I bow before your superior intellect. Perhaps one of your mental prowess might also be interested in this concept called "component reuse", it's all the rage.
* (I'm looking at you, java, itunes, adobe, google, various antivirus companies, windows media scheduler... ah, crap, the list is too long)
This only works for extensions that don't include binary components.

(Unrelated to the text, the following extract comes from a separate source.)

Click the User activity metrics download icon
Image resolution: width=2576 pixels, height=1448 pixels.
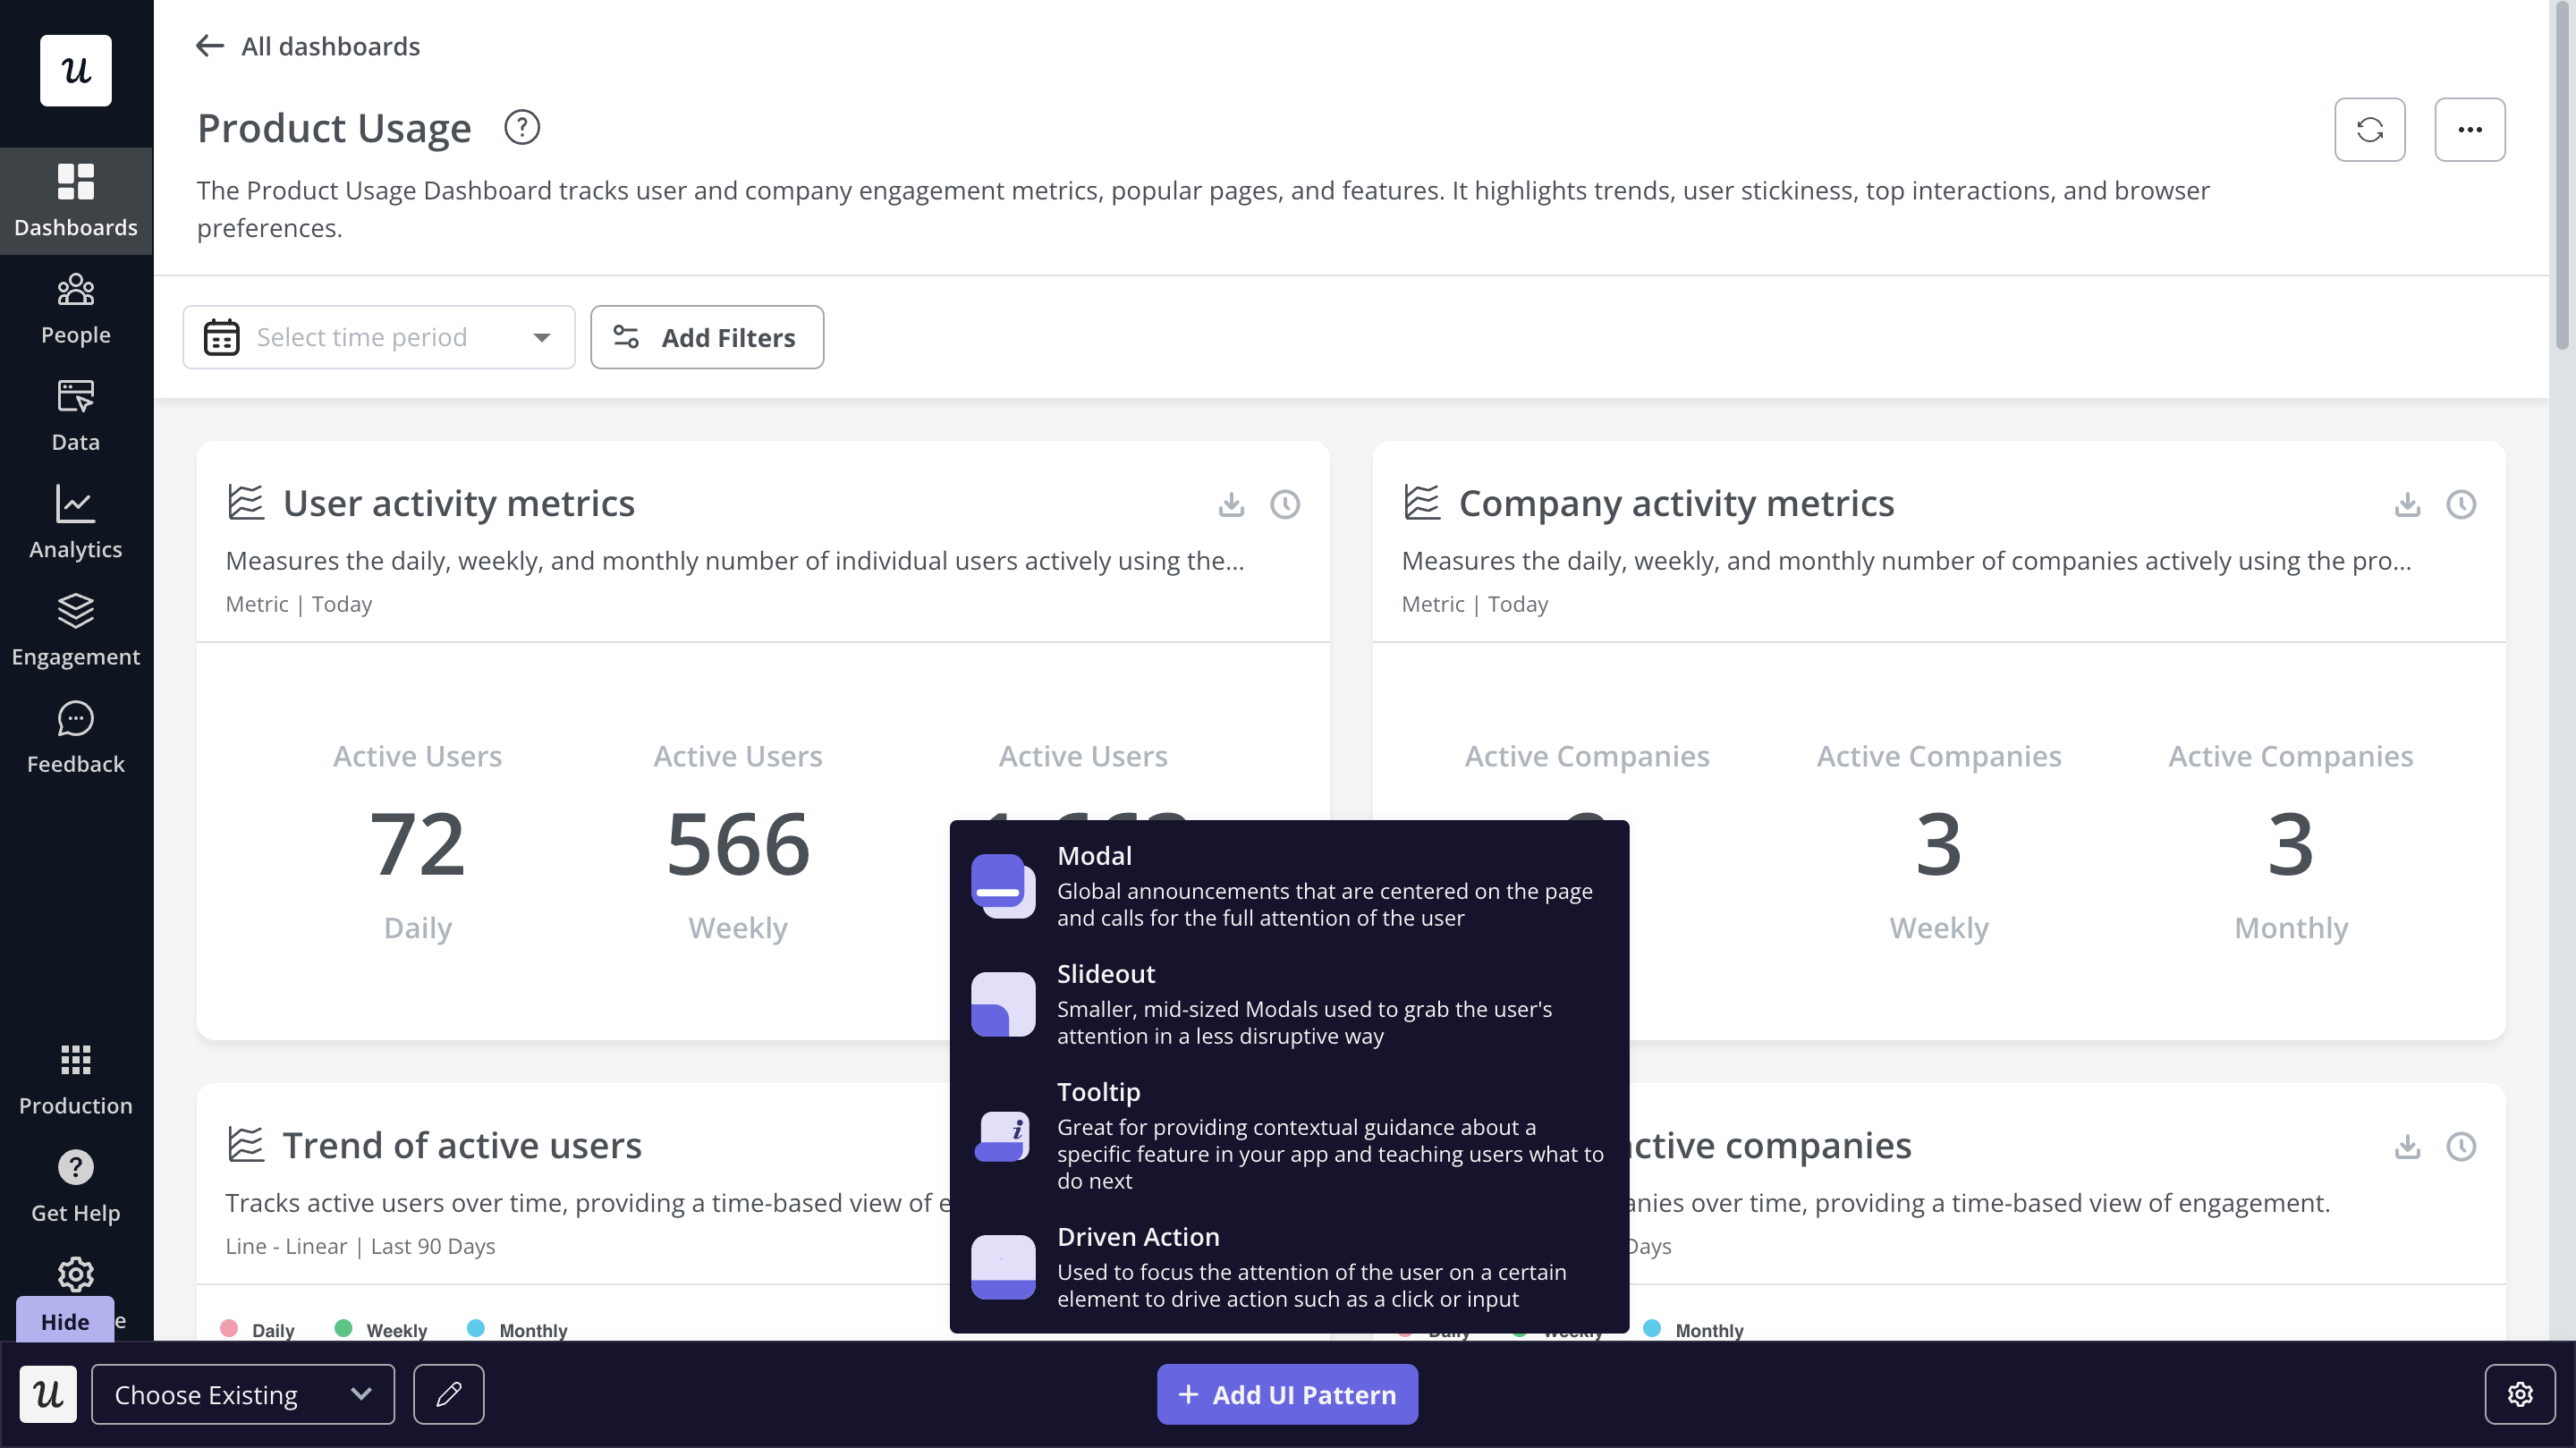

You're asking the wrong question or in search of the wrong point. Some vulnerabilities in proprietary software go undiscovered for a long time and no vulnerabilities in proprietary software are fixed by third parties. One's "security record" is irrelevant when that software is uninspectable, immutable, and changes cannot be shared. You cannot know if Opera keeps you safe precisely because you don't know what Opera is doing when it runs. There is simply too much unknown about proprietary software to claim it is more secure. All software has bugs but malicious software works better when distributed such that people are forbidden from inspecting, changing, and sharing their improvements. Even for accidental errors which lead to security problems, programmers make mistakes no matter whether the user's software freedom is respected. It's not a good idea, therefore, to cut yourself off from the freedom to inspect, fix, and share software. If you value your software freedom as you say you do, you can choose to run a free software browser and only install free software add-ons. These steps are impossible with a proprietary web browser. Furthermore, the principles of this discussion are not unique to web browsers; this is true of all computer software.
Digital Citizen
The problem is not with "every web page's content" that can be accessed via the extensions.
The problem is the security layer for the API that those extensions use. This is not rocket science as you make it out to be.
The vulnerability cited in the article for Yoono 6.1.1 was fixed in Yoono 6.2 which was released in August. Just trying to get that word out.